En ese momento creo aún representar a una minoría de mujeres, aquellas de las que me habló Teresa en el Departamento de Estado. Y me digo que si algunas viven actualmente la misma situación que yo viví en Irán, tal vez les serviré de algo. Si alguna mujer vacila en acompañar a su marido de vacaciones por «unos días», «presiente» el peligro para su hijo… quizá podré ayudarla…

¿Alguna? Son centenares las que se disponen a cruzarse en mi camino.

Después del programa me resulta cada vez más difícil mantener el anonimato, que se convierte en simbólico y complicado.

No puedo hacer nada oficialmente, ni firmar un cheque, ni utilizar tarjeta de crédito; tengo que ir continuamente al banco para retirar efectivo y pagarlo todo en metálico.

Betty Smith tiene que convertirse nuevamente en Betty Mahmoody. En la pequeña ciudad de Michigan en donde me he establecido, el panadero, el quiosquero, el encargado del garaje, los vecinos, todos ignoraban hasta ahora mi historia. No están resentidos de mi circunstancial incógnito. Aunque de vez en cuando me obsequian con una sonrisa que sugiere: «¡Hubiera podido decirlo! ¿No pensó que los terroristas podían haber venido a poner bombas aquí?»

La gira de promoción es agotadora. Llego en plena noche a cada ciudad, con el tiempo justo de ir al hotel y dormir unas horas, y, a partir del alba, correr a través de la ciudad hasta el estudio de la televisión o la radio local. Las entrevistas no me dejan apenas tiempo de coger el avión para la siguiente ciudad.

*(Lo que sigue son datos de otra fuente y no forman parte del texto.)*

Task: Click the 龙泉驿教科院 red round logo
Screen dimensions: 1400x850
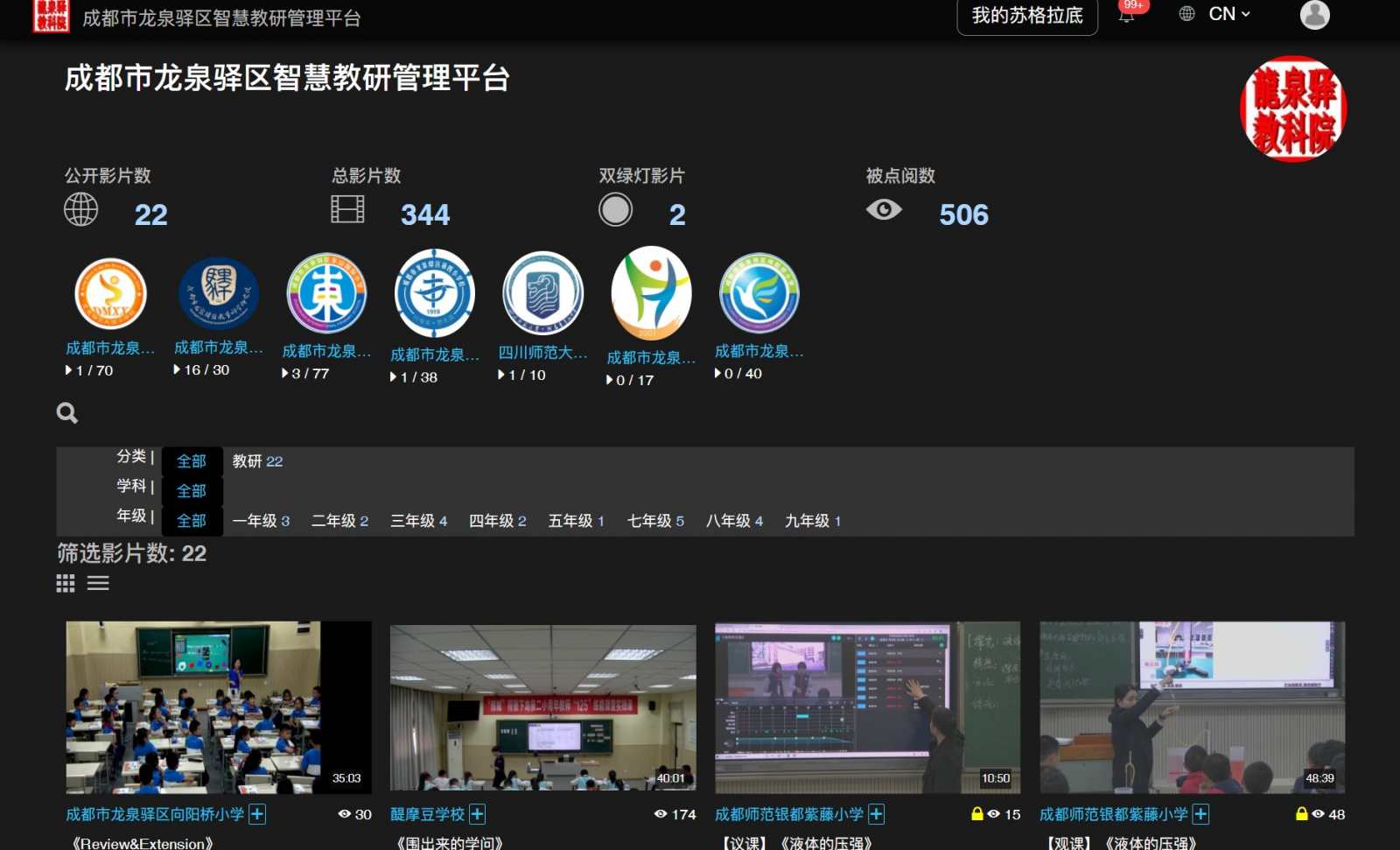Action: pyautogui.click(x=1292, y=109)
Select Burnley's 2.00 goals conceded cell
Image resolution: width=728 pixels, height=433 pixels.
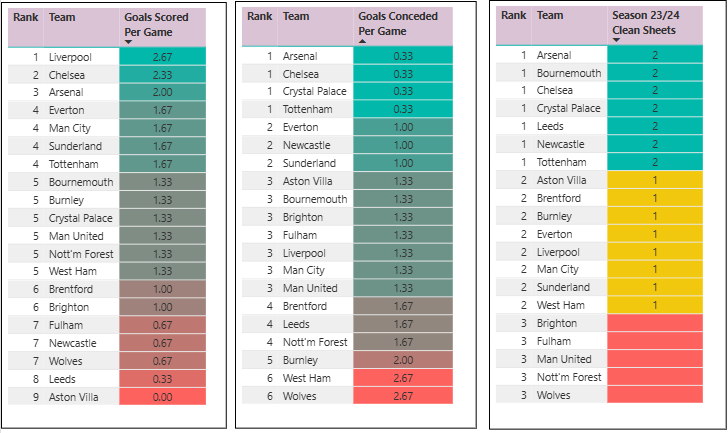396,361
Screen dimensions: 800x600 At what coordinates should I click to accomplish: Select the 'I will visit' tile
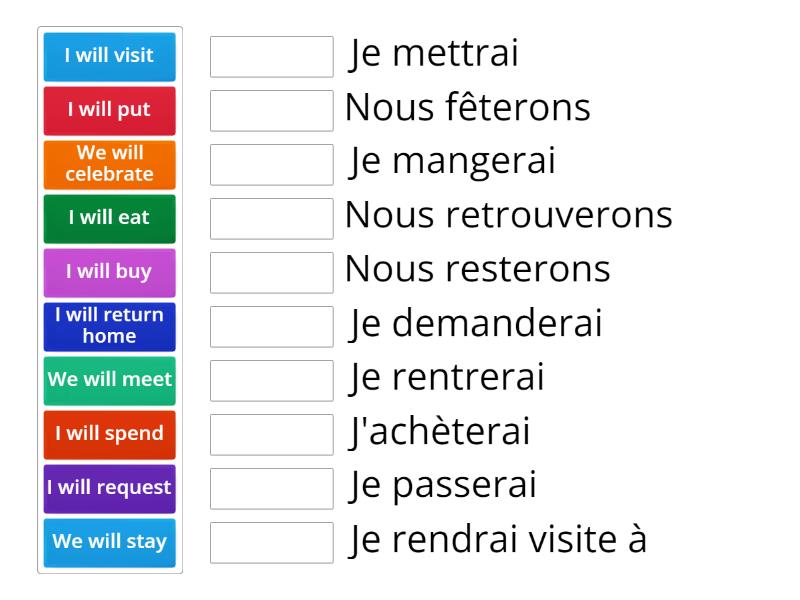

Entre todas estas entrevistas, mis pensamientos van siempre hacia Mahtob, que, en mi ausencia, reside con Bill y Marilyn en su casa de Virginia. Por teléfono, ella me cuenta de los perros y los niños; se siente protegida. Más tarde se encontrará con su abuela y sus hermanos. Pero, presa en el torbellino de la promoción del libro, solicitada sin descanso, no puedo evitar sentir miedo.

Mahtob conoce los límites de su libertad vigilada. A veces me gustaría envejecer más de prisa, que ella tuviera ya dieciocho años, su propio pasaporte, su nacionalidad, y que nadie pudiera jamás obligarla a vivir en un lugar distinto de donde ella quiera estar.